It should be a comma-separated file with the following columns:

  • Column 1: Name of the first genome

  • Column 2: Name of the second genome

  • Column 3: Distance between the genomes

Then we calculated the distance matrix

# Mash output: col1=genome1, col2=genome2, col3=distance
dist_tab <- read.table("/home/Drives/HDD03_06T_SDE/anna/SyntenyPlotDSMSubH2/mash/dist.tab", 
                       header=FALSE, 
                       stringsAsFactors = FALSE)

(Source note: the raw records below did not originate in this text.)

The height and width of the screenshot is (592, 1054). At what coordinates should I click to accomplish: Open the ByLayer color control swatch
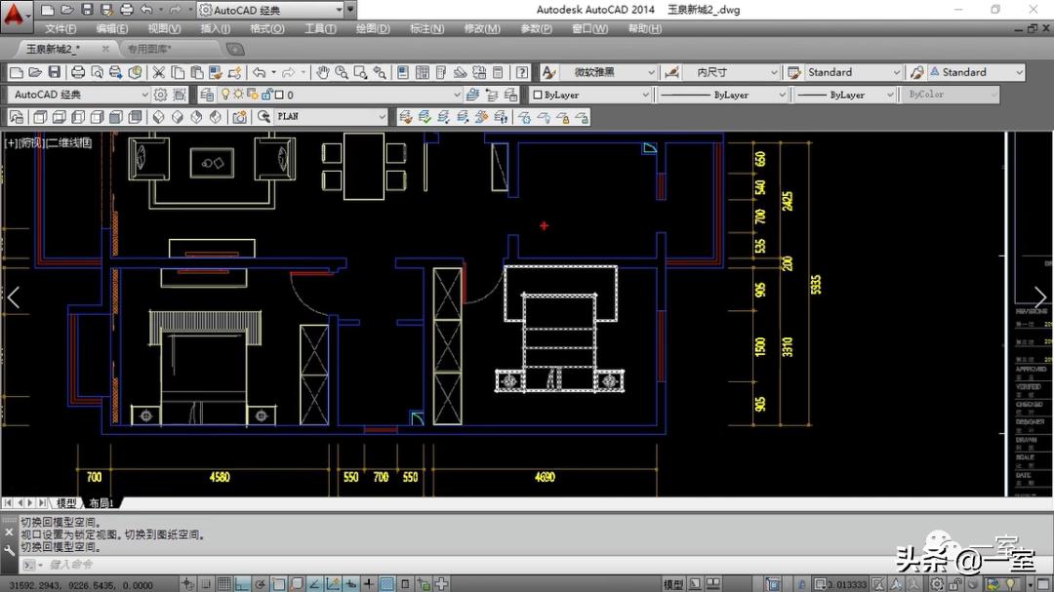(589, 95)
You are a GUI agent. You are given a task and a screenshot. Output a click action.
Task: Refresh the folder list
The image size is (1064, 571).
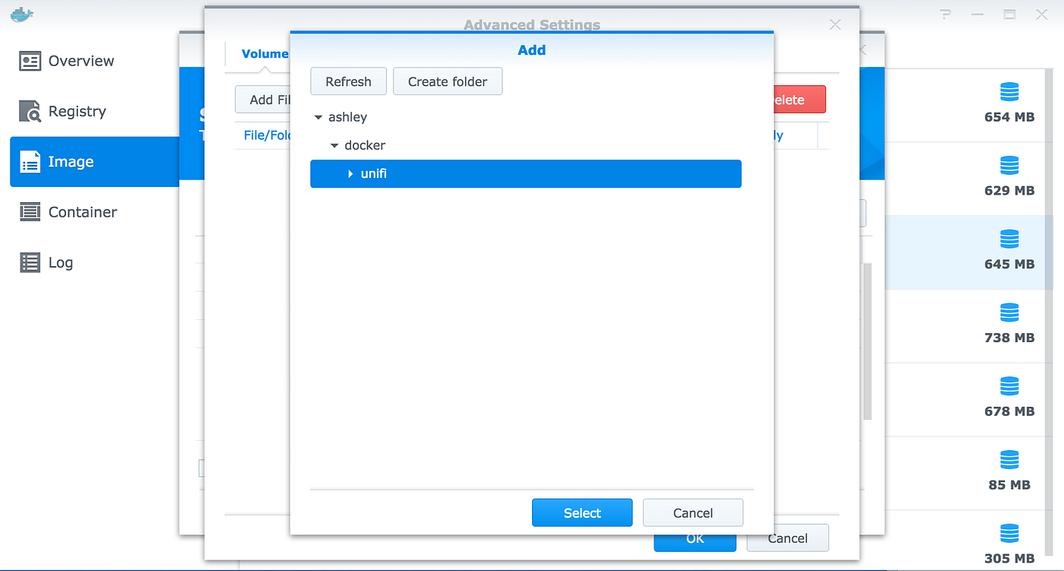tap(348, 81)
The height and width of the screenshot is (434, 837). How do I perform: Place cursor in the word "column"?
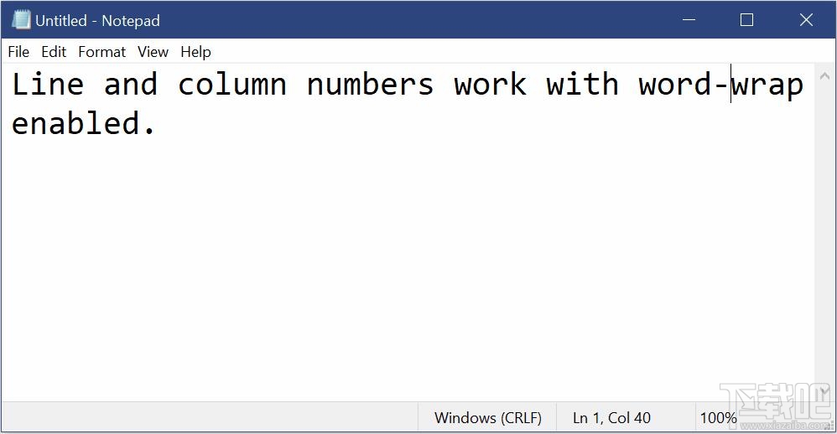(232, 85)
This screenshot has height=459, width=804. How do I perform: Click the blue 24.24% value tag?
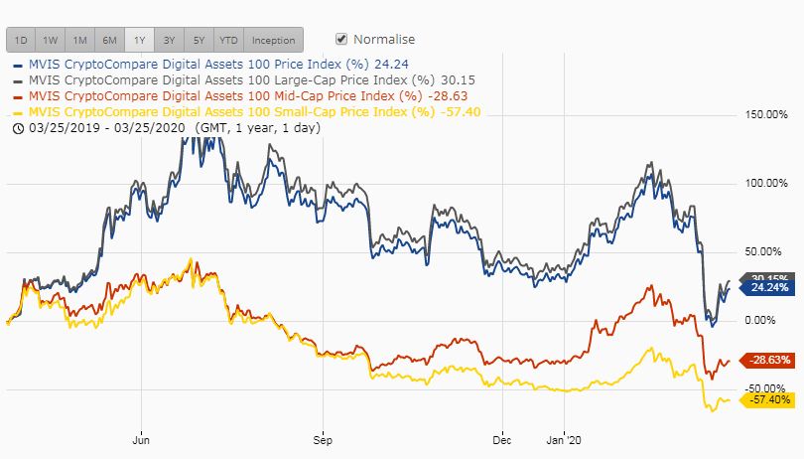[767, 287]
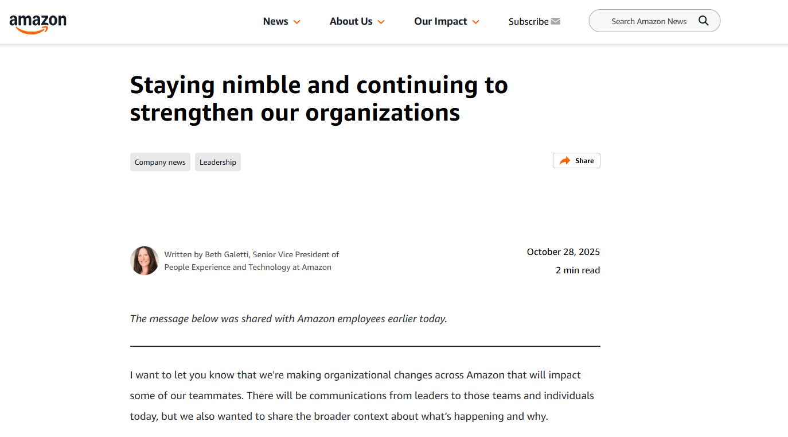Click the article headline text

(319, 99)
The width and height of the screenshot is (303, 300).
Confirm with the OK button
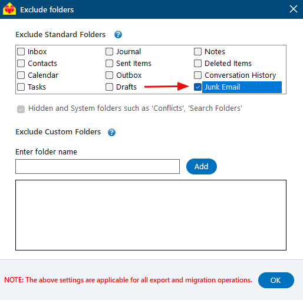click(276, 281)
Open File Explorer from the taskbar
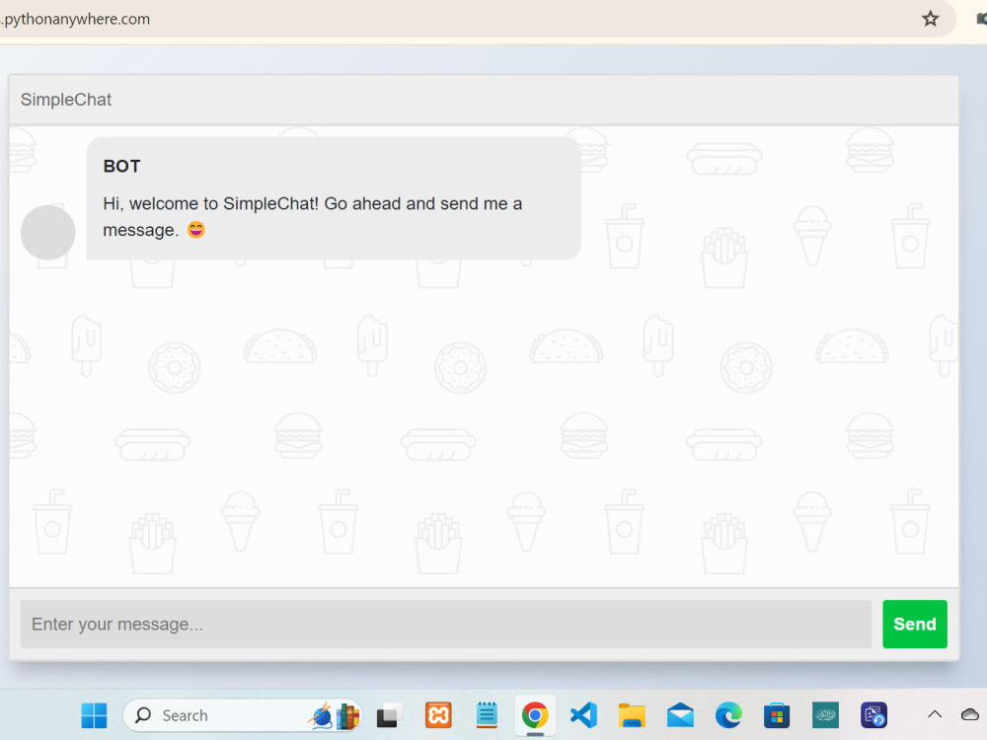 (x=632, y=714)
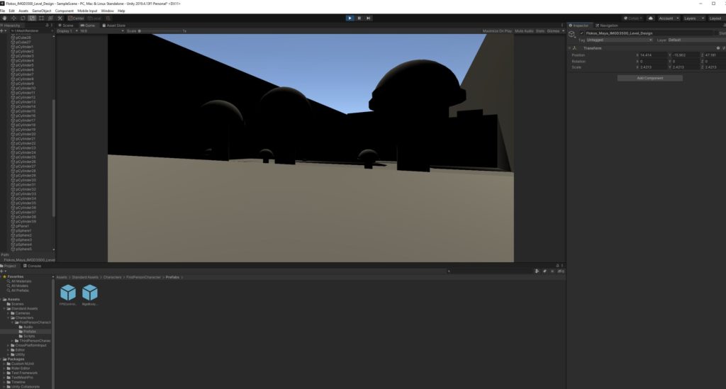Select the Move tool in the toolbar
The image size is (726, 389).
click(x=14, y=18)
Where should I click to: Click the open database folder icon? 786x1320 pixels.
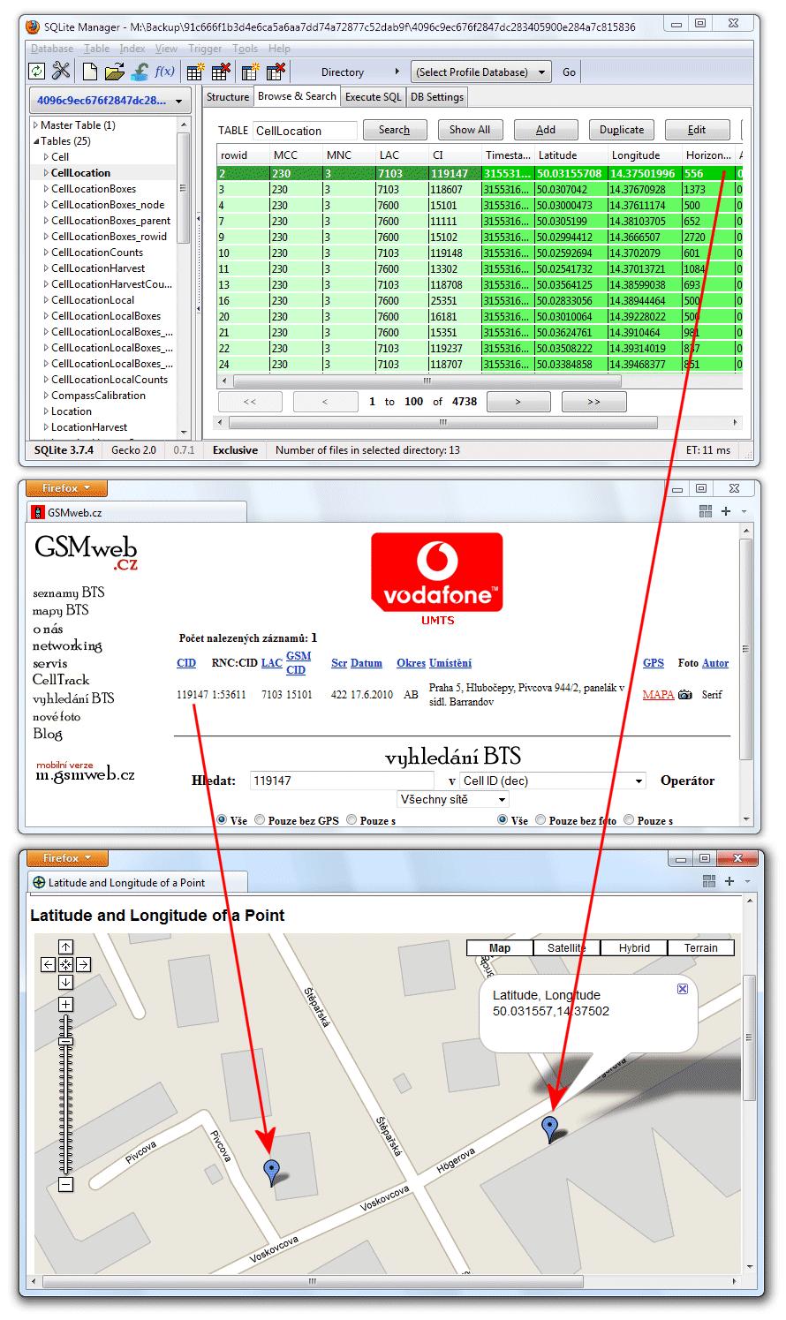point(114,72)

# Calculate distance matrix
dist_mat <- reshape2::acast(dist_tab, V1~V2, value.var="V3", fill=0)
dist_mat <- as.dist(dist_mat)

We used the distance matrix to calculate the neighbor-joining tree and plotted this tree using ggtree

# Neighbor-Joining tree calculation
tree <- nj(dist_mat)

#set global option to ignore negative edges
options(ignore.negative.edge=TRUE)
#plotting the tree using ggtree
 ggtree(tree) + 
  geom_tiplab(align = T, as_ylab = T) +
  geom_hilight(node = c(3,4), color = "lightgreen")
Scale for y is already present.
Adding another scale for y, which will replace the existing scale.